Bill Bonner, back in Rancho Santana…
*** “Corporate profits will continue to go up,” opined a fellow on the TV the other day, “because companies are getting so good at cutting costs.”
Aha, we thought, what an imbecile…
A single corporation can improve profits by cutting costs. But one man’s cost cuts are another’s income. A business can fire an employee, for example. But then the employee will buy fewer products. Or, it can force suppliers to reduce prices; but then, the suppliers must cut costs too. Taken all together, an economy cannot get richer by cutting costs (though individuals may…).
*** “We have our own little bubble, right here,” observed a partner yesterday.
Five years ago, your editor invested in a daring venture. He and some friends bought a large parcel of land on the Pacific Coast of Latin America. It seemed almost mad at the time. Nicaragua had passed through the Sandinista period, but was still politically unsure. And the land itself was only reachable by a dirt road that washed out in the rainy season. But it was beautiful land. And very cheap. Even if it doesn’t work out as a business project, your editor was able to say to himself, it will be great to own and enjoy alone. He half wished the development would flop…for he could imagine himself in his own private Eden, free from the Internet.
Alas, it has sold so well there is almost nothing left. A lot that sold for only $17,000 is now on the market for nearly $70,000. And now there is an office with three computer terminals and a satellite dish. So, your editor shuts himself off from the morning songbirds, lowers the blinds against dawn…and at 4 A.M. sits down to his computer screen to enjoy the fruits of progress.
*** In other news…Financial Reckoning Day, the fruit of our labor, made it to the NYTimes Best-seller list yesterday – but only on-line. Apparently, they publish the top #15 spots on-line and only the top 5 in the actual printed newspaper. Guess where we are?

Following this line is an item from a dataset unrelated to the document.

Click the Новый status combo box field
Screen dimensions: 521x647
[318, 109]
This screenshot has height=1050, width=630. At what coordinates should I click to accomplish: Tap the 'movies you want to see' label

Who cares about the darn print edition anyway!
Several readers have written in to tell us they went to the bookstore to find a copy, but were greeted by puzzled clerks who’d never heard of a book called Financial Reckoning Day. Although this is clearly the response we might expect even after the book is released to bookstores, it might be worth noting, at this point, that you can generally only purchase the book on-line.